I lived in a sleek modern city where everyone was always rushing somewhere.
I had a brilliant career, big plans, and made a lot of money.
I was progressive, impressive… and completely, soul-crushingly miserable.
Out of sheer desperation, I went to an absurdly expensive specialist—someone who dealt specifically with "the happiness problem."
He took a check big enough to feed a small town for a week, gave me a tiny cube, and said:
"Activate it at night. It opens a portal to the place where your personal happiness lives."
I clutched the cube in my sweaty hand all the way home, imagining spa resorts, five-star getaways—something to soak the sadness out of my bones.

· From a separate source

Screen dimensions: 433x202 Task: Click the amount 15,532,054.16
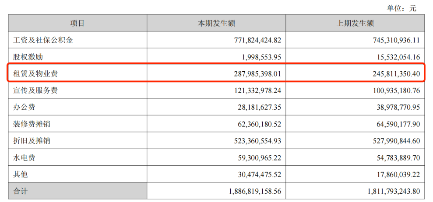tap(391, 57)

That night, I activated it.
A glowing door opened in my apartment.
I stepped through...
…into a run-down farm.
No lights. No luxury. Just fields and weeds and… was that a goat?
Yep. A tiny, hungry baby goat. No idea where its mother was.
I fed it all the milk I had left in my fridge. Then I found a half-broken shed, thought "poor thing can’t sleep here," and ran back to grab cleaning supplies.
I spent the whole night scrubbing, fixing, improvising.
The next morning I barely stayed awake at my meetings.
And the next night?
Back I went—to check on the goat, patch up the door, maybe plant some clover.
Then came rabbits.
Then a stray dog.
A few cats. A suspiciously smug cow.
I kept showing up. Every night.
Feeding, mending, building.
And eventually…
I stopped going back to the city at all.
Turns out, happiness wasn’t luxury.
It was hay in your hair, cracked hands, sore feet…
and falling asleep knowing everything depended on you, and somehow… you were enough.